Chickpea Soup with Rosemary Croutons

Another great recipe from Bill Telepan!


For the soup:

1/4 minced small yellow onion

1 clove garlic, minced

220g chickpeas, soaked overnight

8 cups vegetable stock

3/4 cup small diced celery (chick pea size dice)

3/4 cup small diced leek, washed thoroughly etc.

3/4 cup small diced carrot

400g tomatoes (or one large can), diced

Roughly chopped 1 bunch swiss chard

Extra-virgin olive oil

Salt and pepper

For the rosemary croutons

3 to 4 thin-sliced sourdough bread or ciabatta

1 teaspoon chopped rosemary

2 tablespoons extra-virgin olive oil

What to do:

Heat oil over low heat, add onion and garlic, sweat until tender about 7 minutes.

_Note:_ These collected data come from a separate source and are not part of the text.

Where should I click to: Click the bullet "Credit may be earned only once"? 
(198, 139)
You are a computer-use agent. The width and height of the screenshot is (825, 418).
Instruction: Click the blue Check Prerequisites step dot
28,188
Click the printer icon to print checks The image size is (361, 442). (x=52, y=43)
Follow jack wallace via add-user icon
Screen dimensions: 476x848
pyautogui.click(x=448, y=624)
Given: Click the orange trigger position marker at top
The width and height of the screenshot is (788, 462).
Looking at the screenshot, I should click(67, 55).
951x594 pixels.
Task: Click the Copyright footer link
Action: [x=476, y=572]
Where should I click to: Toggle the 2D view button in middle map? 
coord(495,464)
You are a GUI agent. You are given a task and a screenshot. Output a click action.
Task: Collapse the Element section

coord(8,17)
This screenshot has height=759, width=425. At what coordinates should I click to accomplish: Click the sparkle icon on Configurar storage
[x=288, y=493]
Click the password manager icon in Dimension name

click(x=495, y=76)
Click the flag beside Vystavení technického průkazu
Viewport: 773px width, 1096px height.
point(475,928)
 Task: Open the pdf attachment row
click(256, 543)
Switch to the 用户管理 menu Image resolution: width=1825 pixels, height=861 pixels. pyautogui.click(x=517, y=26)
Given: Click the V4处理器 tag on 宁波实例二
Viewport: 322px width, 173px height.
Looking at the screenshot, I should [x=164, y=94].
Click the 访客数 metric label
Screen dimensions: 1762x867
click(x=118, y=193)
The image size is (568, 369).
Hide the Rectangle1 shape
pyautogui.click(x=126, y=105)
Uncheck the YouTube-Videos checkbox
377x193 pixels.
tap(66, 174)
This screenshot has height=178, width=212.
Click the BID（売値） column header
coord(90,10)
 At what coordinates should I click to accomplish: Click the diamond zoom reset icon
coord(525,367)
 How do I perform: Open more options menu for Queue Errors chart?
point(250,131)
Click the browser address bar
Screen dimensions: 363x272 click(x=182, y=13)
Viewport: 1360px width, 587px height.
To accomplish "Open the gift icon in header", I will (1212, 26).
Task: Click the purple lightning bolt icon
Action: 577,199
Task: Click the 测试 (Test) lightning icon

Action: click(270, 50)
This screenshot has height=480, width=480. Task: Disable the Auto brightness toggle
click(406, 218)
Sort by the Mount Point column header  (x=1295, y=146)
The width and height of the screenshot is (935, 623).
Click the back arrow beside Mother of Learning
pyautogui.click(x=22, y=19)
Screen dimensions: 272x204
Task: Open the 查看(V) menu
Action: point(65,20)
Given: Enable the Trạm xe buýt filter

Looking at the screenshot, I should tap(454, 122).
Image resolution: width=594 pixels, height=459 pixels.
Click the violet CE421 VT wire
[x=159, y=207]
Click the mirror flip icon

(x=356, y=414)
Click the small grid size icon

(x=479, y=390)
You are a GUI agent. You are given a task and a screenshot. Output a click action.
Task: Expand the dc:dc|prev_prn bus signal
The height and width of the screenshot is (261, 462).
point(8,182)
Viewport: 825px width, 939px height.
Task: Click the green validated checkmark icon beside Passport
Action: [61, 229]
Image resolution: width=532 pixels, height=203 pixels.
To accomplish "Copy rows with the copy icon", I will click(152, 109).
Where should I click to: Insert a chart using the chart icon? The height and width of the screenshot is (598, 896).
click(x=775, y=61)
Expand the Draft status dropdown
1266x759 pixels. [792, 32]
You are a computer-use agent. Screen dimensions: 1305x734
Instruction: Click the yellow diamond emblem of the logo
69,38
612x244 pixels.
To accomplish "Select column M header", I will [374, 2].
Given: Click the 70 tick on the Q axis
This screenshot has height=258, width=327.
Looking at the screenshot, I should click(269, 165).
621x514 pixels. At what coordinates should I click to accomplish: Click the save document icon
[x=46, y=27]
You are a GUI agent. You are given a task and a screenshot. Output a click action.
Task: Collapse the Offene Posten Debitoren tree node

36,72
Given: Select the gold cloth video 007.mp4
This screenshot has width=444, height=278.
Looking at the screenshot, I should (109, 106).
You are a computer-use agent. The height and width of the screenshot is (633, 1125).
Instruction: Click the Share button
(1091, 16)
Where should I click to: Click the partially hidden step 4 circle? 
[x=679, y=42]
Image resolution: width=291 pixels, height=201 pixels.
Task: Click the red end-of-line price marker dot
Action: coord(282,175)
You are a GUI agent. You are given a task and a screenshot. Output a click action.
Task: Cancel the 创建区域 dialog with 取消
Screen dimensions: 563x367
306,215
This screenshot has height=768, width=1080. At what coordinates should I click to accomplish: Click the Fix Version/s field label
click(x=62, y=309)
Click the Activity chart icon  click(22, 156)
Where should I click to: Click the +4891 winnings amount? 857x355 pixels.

Add tomato cook for 5 minutes.
Add the chickpeas and stock, cook until tender, about 30 minutes.

In another pot heat extra-virgin olive oil. Add celery and carrot, a few pinches of salt and cook over medium heat covered for about 5 minutes until still crunchy and half cooked.
Add leeks until tender, about 4 more minutes.

To prepare the croutons, preheat the oven to 350ºF. Mix the rosemary with the olive oil. Place bread on a sheet pan and drizzle with rosemary oil. Season with salt & place in oven until completely crispy, about 10-15 minutes.
Set aside.

When chickpeas are tender purée half chickpeas with stock in blender. Combine puree, vegetables and remaining chickpeas. Add chard & bring to a boil and simmer for 10 minutes. Season.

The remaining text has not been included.